For those who have played Recettear, the art and a majority of the sprites will be very familiar (read: reused).  It does establish the style that EasyGameStation has for their games, though there are some characters that are completely new and not in any way related to the Recettear universe.  The game is presented in a 3D third-person perspective with a rotating camera that can be panned around.  Although the game is in 3D, Chante and Lise are actually 2D sprites. I will admit that at first, I had mixed feelings about that, however I did get used to it as I got further into the game.


Chantelise: A Tale of Two Sisters

is a 3D dungeon crawler, so expect to run through your dungeon of choice again and again just to finance gear upgrades and boost your HP meter to survive dungeons.  For the casual gamer, this may be a bit tedious.  Diehard RPG fans may not take too much issue with it as games of this ilk often require a little work before you may see success.  I personally didn’t mind much, but I could sympathize with the casual player’s thought on the repetition.

As the player completes dungeons, more and more places in town open up while providing quests and new dungeons to explore.  Shop keepers will also slowly add new items for purchase to help beef up your equipment of choice as well as better supplements to provide larger boosts in HP.  There are also perks for beating a dungeon such as gaining more equipment slots, enabling the player to have more stat-boosting items on Chante. The perks and new gear are massively important as they compliment each other to make the dungeons easier to tackle.  A minor annoyance is that Chante cannot keep healing items on her; they are random drops from enemies that are consumed on pick-up (the drop odds are not in the player’s favor).

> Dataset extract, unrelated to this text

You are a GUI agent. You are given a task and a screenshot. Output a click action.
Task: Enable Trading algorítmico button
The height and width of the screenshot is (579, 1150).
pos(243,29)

Chantelise: A Tale of Two Sisters


The controls in Chantelise are pretty simple although there are some minor nuances compared to other 3D dungeon crawlers.  You have an attack button, jump button, magic button, homing lock button, and pause/menu button.  Chantelise also provides the option to customize controls and use a game pad should you want the nostalgia of playing a console 3D RPG from the PS2 era.  The benefit of this is that, on top of being able to use one analog stick to adjust the camera, there can be a buttons assigned to rotate the camera left or right in addition to the analog view stick.  As far as controls go in combat, I personally feel that using a game pad provides a much more solid experience compared to using the keyboard and mouse.  Another reason is that one of the most important moves essential to survival,  the jump dash (attack + jump), requires good timing to pull off.

Magic is powered by gems that are dropped from some dead enemies and Chante can store up to six at a time.  The Magic button is used to cast spells corresponding to the gems you have stored and Chante can combine two of the same color for a boosted version of her spells.  Some spells end up being better used if you have an enemy locked on while some end up providing defensive benefits for Chante instead.  Movement is generally pretty standard, though it can be clumsy when Chante is trying to walk along a thin bridge or platform.  Expect to plummet to your death from time to time as well.


Chantelise: A Tale of Two Sisters


The game also rewards the player for completely exploring places as well should you take the time to scope things out. Chantelise also provides a “Time Trial” mode where you can see if you can beat sections of a stage with the best time as well as if you can nab the treasure in that stage or not.  For the completionist, there may be some fun value in this as they will be able to see if they have found every bit of treasure in all zones of a stage.  There are five dungeons based on the story of the game and two bonus dungeons should the player want to challenge themselves. There is also a fishing mini-game which also allows for some collecting fun.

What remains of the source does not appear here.